Your objective: Below are records; report how many of their lines contain the word "width", giving only the number.

Stored data:
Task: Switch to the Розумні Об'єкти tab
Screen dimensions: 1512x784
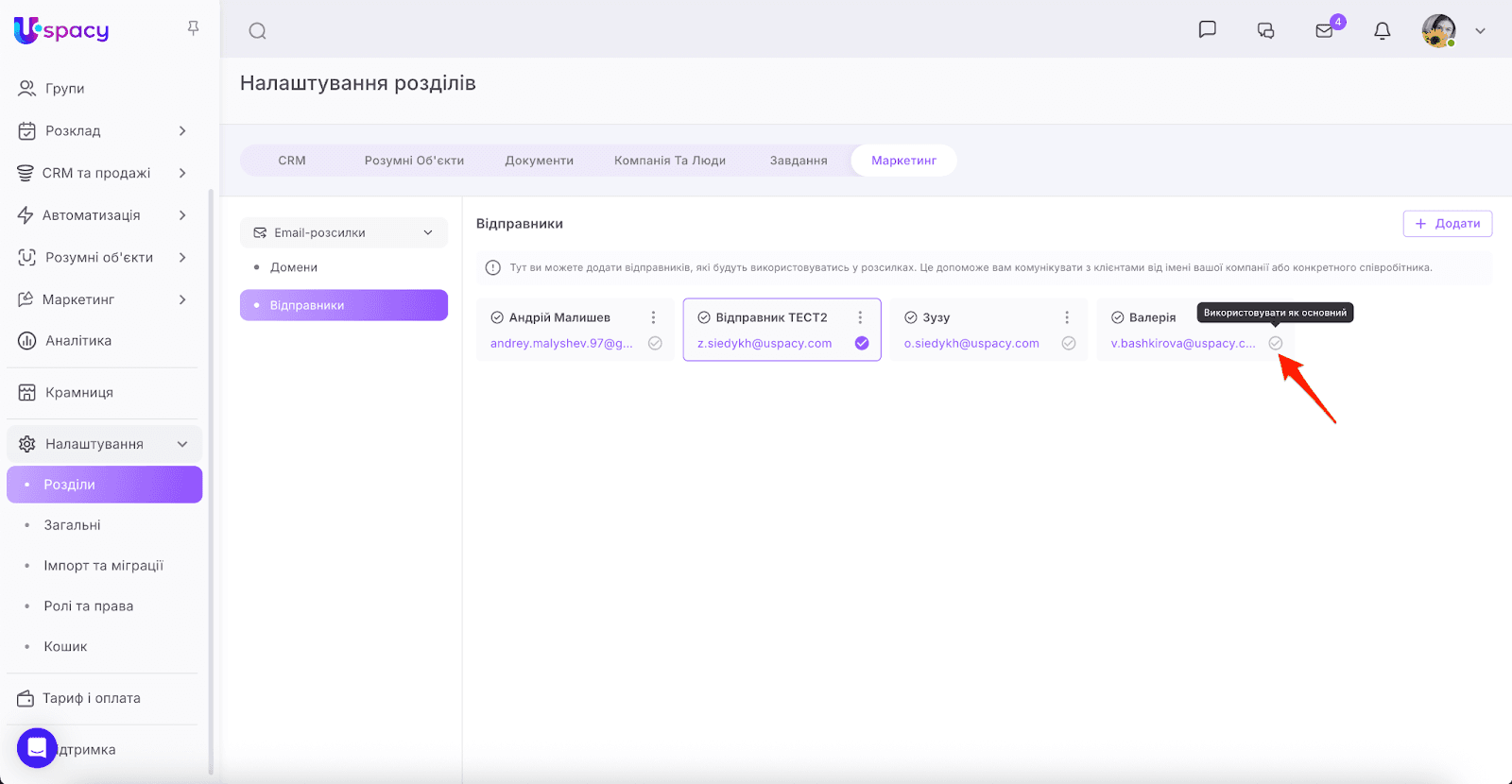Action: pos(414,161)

* * *

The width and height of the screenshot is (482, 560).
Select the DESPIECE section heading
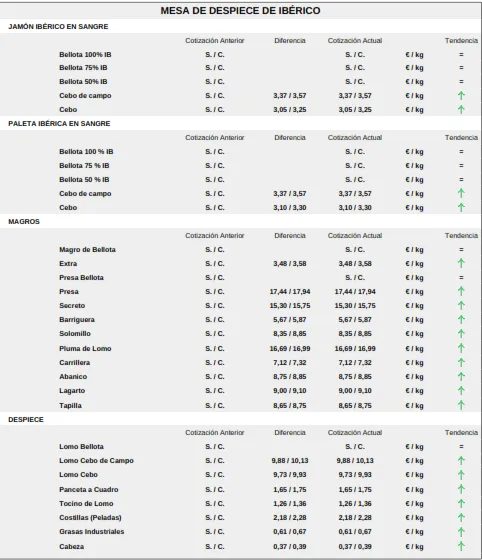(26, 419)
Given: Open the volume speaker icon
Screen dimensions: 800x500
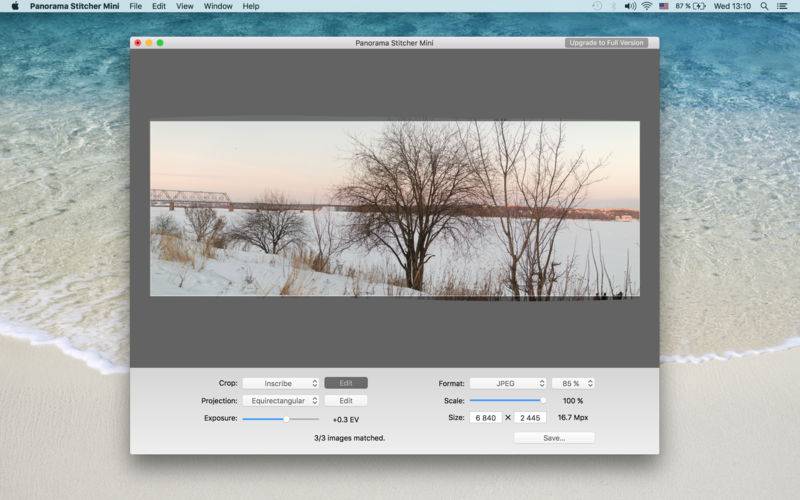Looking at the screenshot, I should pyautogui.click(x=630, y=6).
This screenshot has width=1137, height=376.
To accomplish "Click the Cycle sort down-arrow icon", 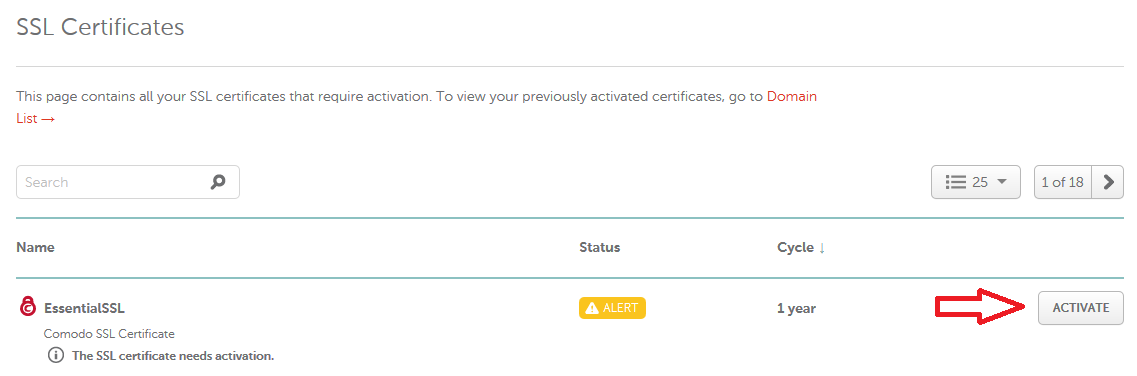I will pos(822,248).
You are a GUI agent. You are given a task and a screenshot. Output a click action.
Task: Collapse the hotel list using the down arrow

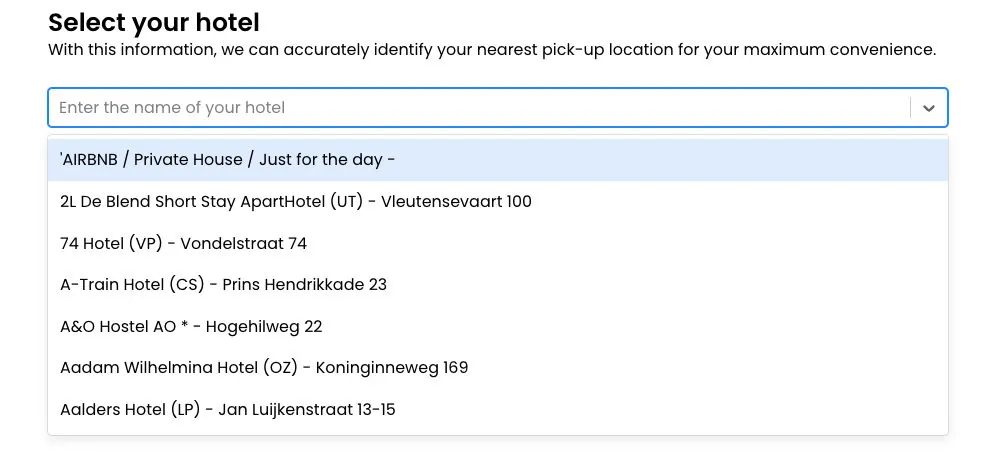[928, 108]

Response: 2